Emergency Services Show 2017

Emergency Services Show 2017, NEC, Birmingham 21 September 2017

This show filled a large hall at the NEC with nearly 500 exhibitors and several small lecture theatres providing short presentations.

The highlights of my day there included two talks and some interesting developments that are described below.

Luana Avagliano and Ben Platt gave a presentation on Resilience Direct. I was interested that her advice was to think of the most extreme outcome and prepare for that. This is increasingly a theme in government emergency planning/resilience which is replacing the concept of planning in detail for the worst reasonably foreseeable event (itself pretty bad and of low probability) and in less detail for the extreme events (extendibility). The loss of this “proportionality” makes emergency planning much more expensive.

Her other theme was the importance of recovery. It is true that we used to plan in detail for initiating an emergency response (when to call people, who to call, what to tell them, where to collect them together, and their roles and responsibilities including initial actions). The idea being that once they were up and running they’d manage the initial issues and then move into recovery when the time was right. As time went on the “recovery” bit became a bit more visible and was tested to an extent. However, recent events have shown that the media, and then the public, are unmerciful towards any perceived failure to make the victims comfortable in the hours, days and weeks following an event and that a swift return to the old normality is considered a minimum expectation. It is right to give this area attention. Community resilience is about getting back to normality as quickly and as painlessly as practical no matter what the shock.

Ben spoke about the new lessons learned processes being added to the Resilience Direct platform. They appear to be well thought out and comprehensive.

Paul Channing from Hampshire Fire and Rescue give a talk on their “safe and sound” programme. This is on online application that asked a few questions (it was designed to take no more than a few minutes) and then based on the answers provides a personalised safety brief. For example if you answer that there are no smokers in the household it doesn’t give the advice on fire safety with regard to smoking. If you have people over 65 in the household it asks more questions and, where appropriate, points to the “safe and well” project that provides advice and practical help to this age range.

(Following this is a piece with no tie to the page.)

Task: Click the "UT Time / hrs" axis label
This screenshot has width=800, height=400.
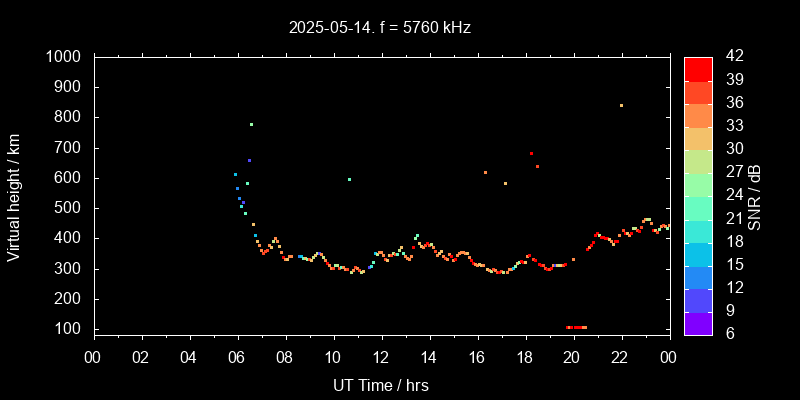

This appears to be a well-managed project with a clear focus, targeting the key domestic fire risks, linking to related projects, using focus groups to help with the design, collecting data for feedback and presenting easy to understand customised advice to the user.

The idea of using a short questionnaire in this context; where do you live? What age ranges live there? Risk factors etc. before giving customised advice is obvious once you’ve heard it but clever.

Products

I was impressed by Horizonscan which is a company that offers business continuity training but also offers “Crisis boardroom”, a crisis pack consisting of a large suitcase which, in turn, contains a number of other bags each of which contain laminated Command and Control Boards, individual tabards and name tags, stationary and role aide-memoirs. It appears to provide a complete crisis management tool kit in one bag. The tools themselves seemed to be well thought out, designed and produced.

This would be a good place to start for any Company seeking to introduce business continuity to their board as the tool kit provided looks the part.

I’ve mentioned 999-eye from PageOne before. I think that it is a product that would be useful in the nuclear industry.

I liked the orvecare thermal emergency blanket so much that I bought two, one for my car and one for my wife’s car. It takes up less room than the sleeping bag I used to carry in the boot in winter and can stay there all year. It might one day prove useful.

The AlfaDrop Box does look like a possible candidate for a rapidly deployable “space”. It could be a control room, a shelter, a store, or a change facility – whatever. With the vehicle at about £39k and the boxes from £7k upward you could have one vehicle and many boxes which could be deployed quite quickly. Thunderbirds are go! (See video).

Finally a quick message to the organisers. We all now know that LEDs can make bright lights in a range of colours and can flash. We also know that human ingenuity can think of lots of ways of using them. The exhibition room was full of the damn things making it a quite uncomfortable working environment. Maybe in future limit “lights on” for five minutes every hour?